While in the Kleines' home, police also cloned their two laptop computers, a USB stick and an external hard drive.
Key made the blackmail threat public on March 10, 2016, and police were quick to return to Takaka.
"Eddie" had been back a few days already, voicing anti-1080 views and working to ingratiate himself with the Kleines.
When he voiced approval over the 1080 blackmail threat, now public, the couple wanted distance.
"We instantly thought, what a bad advertisement for the anti-1080 lobby. We were instantly sure it could only be done by someone crazy."
With the threat public, police came to Takaka with questions for the Kleines. While they asked and then jotted down answers, Rolf Kleine remembered then volunteered a letter he had sent to Fonterra in 2012 "about the 1080 risk to dairy farms".
He printed the letter out and gave it to police. "The letter referred to the possibility that someone might deliberately contaminate overseas milk products with 1080," according to court documents.
The court documents also revealed it was the first police saw of the letter - it had not been handed over by Fonterra.
Kleine said he had written it after a 1080 drop saw poison pellets land on a dairy farm and he raised the possibility with Fonterra as a genuine concern.
Police sought a new search warrant, including the claim the letter raised the contamination of milk powder.
Court papers claimed Kleine's letter did not raise milk powder. Instead, it raised the possibility of a risk to milk products through cows drinking contaminated water.
The new police search warrant application also failed to mention its own expert advice that the threat letters from the blackmailer contained specific and technical terms meaning he was likely to be an "industry insider".
The legal suit against police also referred to evidence that the police's own linguistic expert had "discounted the likelihood" of the blackmail threat letters having come from a non-native English speaker.
There was also a police intelligence analyst who found that Kleine's language and phrasing in his emails to Fonterra "doesn't resemble the [threat] letter" and "my opinion is that he is not the same author" although did say he should not be disregarded as a "possible suspect".
Despite this, police returned two weeks with the new warrant in a dawn raid which saw the couple taken away for questioning.
Ute Kleine was held for four hours while Rolf Kleine was driven to the Motueka police station 90 minutes away and questioned until early afternoon.
"No food, apart from a sausage, had been offered to [vegetarian] Kleine," said the couple's lawsuit.
When they got home that evening, they found doors to the house open, dirt through the house, rubbish tipped from the kitchen bin on the bench top, insulation pulled from the ventilation system and the exhaust for the ventilation pulled from the wall.
"The actions of the [police] have caused great distress to the plaintiffs who are law-abiding and were previously trusting of police."
The couple also told the court their telephone and internet had experienced communications problems since the search warrants.
The arrest of Kerr left the Kleines feeling unfairly targeted - particularly after 12 months had passed and police were obliged to reveal their home had been secretly searched.

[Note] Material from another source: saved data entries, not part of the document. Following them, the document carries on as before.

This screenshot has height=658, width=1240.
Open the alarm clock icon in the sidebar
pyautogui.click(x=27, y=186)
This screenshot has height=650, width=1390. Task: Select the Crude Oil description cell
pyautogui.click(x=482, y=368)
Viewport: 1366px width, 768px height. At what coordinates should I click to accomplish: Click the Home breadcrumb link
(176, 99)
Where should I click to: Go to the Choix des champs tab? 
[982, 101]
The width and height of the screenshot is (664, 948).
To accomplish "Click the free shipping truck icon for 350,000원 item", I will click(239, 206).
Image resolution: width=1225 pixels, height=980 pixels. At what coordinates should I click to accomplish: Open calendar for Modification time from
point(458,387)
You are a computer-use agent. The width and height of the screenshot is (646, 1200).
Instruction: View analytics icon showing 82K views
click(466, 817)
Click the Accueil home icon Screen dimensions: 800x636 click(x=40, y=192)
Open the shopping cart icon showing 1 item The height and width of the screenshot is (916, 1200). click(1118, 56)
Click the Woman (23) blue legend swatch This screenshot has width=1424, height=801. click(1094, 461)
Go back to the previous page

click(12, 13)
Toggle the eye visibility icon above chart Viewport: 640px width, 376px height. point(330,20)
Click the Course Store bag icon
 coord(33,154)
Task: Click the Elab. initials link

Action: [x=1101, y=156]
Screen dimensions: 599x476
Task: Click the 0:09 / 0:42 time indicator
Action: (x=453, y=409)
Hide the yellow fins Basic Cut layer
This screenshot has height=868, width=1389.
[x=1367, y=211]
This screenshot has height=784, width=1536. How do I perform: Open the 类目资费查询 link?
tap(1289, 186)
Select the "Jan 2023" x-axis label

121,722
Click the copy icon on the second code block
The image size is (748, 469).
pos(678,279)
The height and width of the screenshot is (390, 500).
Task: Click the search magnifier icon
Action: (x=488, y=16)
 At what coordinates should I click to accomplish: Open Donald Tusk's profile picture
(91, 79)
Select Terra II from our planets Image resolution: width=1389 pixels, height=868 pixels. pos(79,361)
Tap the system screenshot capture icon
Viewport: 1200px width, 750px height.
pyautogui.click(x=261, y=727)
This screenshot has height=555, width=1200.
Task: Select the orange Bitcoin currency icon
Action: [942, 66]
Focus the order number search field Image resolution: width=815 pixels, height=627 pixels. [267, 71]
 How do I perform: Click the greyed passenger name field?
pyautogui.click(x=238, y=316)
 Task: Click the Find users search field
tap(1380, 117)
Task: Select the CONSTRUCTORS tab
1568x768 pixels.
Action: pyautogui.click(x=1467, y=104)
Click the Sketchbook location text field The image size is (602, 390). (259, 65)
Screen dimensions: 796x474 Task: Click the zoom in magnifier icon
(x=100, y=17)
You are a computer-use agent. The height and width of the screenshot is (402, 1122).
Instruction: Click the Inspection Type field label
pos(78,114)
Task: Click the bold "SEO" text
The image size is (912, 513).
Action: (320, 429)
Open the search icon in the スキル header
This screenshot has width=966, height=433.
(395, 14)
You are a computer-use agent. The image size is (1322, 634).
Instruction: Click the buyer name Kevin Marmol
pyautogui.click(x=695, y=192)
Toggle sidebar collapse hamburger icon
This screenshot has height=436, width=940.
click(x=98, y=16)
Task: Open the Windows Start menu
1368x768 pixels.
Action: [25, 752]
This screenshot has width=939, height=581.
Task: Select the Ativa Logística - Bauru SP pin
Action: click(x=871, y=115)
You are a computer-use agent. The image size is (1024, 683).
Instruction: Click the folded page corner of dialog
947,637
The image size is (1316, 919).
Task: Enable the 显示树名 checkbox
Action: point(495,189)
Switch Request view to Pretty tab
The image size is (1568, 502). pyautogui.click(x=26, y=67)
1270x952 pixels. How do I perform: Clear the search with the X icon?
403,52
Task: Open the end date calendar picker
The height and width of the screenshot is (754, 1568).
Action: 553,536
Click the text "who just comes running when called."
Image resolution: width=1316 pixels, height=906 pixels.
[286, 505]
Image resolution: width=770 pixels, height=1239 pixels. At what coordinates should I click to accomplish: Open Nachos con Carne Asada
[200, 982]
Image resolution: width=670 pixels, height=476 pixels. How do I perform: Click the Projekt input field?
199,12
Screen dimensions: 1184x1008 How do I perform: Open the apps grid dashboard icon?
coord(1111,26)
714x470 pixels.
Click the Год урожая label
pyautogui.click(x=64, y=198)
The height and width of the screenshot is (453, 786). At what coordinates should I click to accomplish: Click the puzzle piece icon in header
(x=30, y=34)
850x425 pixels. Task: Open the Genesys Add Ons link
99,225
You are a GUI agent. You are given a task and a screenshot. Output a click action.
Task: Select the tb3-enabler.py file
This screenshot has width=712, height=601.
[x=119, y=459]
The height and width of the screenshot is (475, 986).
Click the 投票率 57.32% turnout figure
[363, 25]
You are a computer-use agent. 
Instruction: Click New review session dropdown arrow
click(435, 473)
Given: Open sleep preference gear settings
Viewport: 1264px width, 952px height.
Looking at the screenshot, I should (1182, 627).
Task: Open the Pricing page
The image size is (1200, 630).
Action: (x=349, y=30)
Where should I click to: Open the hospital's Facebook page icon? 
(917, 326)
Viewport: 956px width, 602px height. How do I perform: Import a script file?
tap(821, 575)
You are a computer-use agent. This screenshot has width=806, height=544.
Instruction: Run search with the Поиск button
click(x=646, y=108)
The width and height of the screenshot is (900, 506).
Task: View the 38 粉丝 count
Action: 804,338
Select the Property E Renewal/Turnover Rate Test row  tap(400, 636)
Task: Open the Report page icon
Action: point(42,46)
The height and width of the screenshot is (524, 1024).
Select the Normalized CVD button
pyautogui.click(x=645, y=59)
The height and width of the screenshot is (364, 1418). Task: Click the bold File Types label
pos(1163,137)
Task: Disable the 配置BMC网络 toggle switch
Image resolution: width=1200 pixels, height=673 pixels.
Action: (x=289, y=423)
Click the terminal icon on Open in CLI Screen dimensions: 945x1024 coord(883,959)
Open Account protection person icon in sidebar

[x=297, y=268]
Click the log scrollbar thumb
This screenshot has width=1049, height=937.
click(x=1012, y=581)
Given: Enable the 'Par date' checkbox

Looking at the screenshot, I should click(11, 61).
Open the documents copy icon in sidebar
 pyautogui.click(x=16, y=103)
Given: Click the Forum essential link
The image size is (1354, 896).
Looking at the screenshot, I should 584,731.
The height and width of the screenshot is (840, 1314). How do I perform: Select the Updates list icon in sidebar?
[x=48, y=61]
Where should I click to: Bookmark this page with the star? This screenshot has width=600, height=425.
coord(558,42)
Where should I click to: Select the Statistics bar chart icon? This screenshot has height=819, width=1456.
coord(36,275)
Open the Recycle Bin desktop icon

Chambers said it was normal for "persons of interest to be eliminated from an inquiry" as it progressed and "that is what occurred with this couple".
"We have consistently stated that we would not discuss reasons why specific individuals became of interest to the investigation, and that position still stands."
He said police would also not discuss "specific investigative techniques".
Chambers said police had previously apologised to the couple for any distress around the "lawfully obtained search warrant".
"The settlement of recent civil litigation by this couple also includes an expression of regret by police that they were drawn into the investigation, and a contribution towards their legal costs.
"However there is no admission of liability in the settlement, and no damages have been paid."
Kerr - who was also convicted for Illegal drug manufacture - was imprisoned for 8 1/2 years after his DNA on a blackmail letter led police to his struggling poisoning business which was failing to make headway against the pervasive use of 1080 for pest control.